Less Screen Time, More Sleep, Better-behaved Kids

Jim Liebelt | Senior Writer, Editor and Researcher for the HomeWord Center for Youth and Family at Azusa Pacific University | Tuesday, August 27, 2019

Less Screen Time, More Sleep, Better-behaved Kids

*The following is excerpted from an online article posted on MedicalXpress.

School kids who get to bed early rather than staring at their devices at night may be better equipped to control their behavior, a new study suggests.

Researchers found that 8- to 11-year-olds who got adequate sleep and had limits on "screen time" were less likely than their peers to report problems with impulsive behavior.

Impulsivity is generally described as a tendency to act without thinking, or an inability to wait for something you want. It's a central problem in attention-deficit/hyperactivity disorder (ADHD).

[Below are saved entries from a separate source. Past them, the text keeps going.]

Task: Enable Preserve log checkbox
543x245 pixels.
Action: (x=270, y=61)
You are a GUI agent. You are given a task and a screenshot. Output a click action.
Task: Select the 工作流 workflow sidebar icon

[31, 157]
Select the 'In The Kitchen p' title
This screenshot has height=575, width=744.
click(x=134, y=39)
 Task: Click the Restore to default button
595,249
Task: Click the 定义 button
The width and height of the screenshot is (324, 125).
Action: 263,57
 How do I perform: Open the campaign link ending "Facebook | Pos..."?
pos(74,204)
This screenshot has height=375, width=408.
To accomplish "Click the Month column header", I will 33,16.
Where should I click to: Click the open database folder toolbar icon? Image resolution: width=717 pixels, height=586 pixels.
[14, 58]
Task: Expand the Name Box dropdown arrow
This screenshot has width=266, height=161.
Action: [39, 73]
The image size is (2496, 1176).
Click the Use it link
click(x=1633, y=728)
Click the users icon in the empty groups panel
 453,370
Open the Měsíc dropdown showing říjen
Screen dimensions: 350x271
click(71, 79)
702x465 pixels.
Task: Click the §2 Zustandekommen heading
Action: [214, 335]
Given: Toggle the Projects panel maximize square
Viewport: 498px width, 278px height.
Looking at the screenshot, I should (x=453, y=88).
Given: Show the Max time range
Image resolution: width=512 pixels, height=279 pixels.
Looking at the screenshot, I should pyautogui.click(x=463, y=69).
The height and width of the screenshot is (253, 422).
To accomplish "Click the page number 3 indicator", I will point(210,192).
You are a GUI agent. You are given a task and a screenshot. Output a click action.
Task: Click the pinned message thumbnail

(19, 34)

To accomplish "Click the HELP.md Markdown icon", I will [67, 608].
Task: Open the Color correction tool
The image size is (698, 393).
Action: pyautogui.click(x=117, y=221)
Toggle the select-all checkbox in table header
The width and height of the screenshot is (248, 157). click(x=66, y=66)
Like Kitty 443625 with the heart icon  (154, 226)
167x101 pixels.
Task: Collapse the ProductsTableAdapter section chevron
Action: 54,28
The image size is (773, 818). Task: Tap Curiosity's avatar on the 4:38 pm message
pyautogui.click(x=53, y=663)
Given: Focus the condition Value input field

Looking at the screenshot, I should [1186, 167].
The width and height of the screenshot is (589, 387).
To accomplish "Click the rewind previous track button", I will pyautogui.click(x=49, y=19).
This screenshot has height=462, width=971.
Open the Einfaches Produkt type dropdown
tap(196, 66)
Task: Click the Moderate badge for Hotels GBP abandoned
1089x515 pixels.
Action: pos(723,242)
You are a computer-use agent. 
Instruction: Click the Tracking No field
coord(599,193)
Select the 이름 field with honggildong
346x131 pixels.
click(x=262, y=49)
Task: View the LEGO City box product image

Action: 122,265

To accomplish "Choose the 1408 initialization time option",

Later in life, impulsivity may also make kids vulnerable to other problems, like substance abuse and other forms of addiction, said lead researcher Michelle Guerrero.

In general, the researchers found, kids were less likely to report impulsive behavior if they met recommendations for sleep and screen time. That meant nine to 11 hours of sleep each night and no more than two hours a day devoted to "recreational" screen time. (School work didn't count.)

Why would screen time matter? Guerrero's team points to one theory: Too much time on devices—which often demand immediate responses, whether on social media or in video games—may affect kids' ability to self-regulate.

But the other issue, Guerrero said, may be what kids are notdoing during those hours in front of a screen—like sleeping.

The findings, published online in Pediatrics, are based on over 4,500 Canadian kids aged 8 to 11.

In general, kids who fell short on sleep and spent too much time on screens had higher impulsivity scores. Exercise, on the other hand, did not show much of a connection.

While none of that proves cause and effect, both Guerrero and Gallagher said that parents can take away some practical messages. Guerrero suggested setting a time in the evening when devices have to be turned off—which should help kids get to sleep.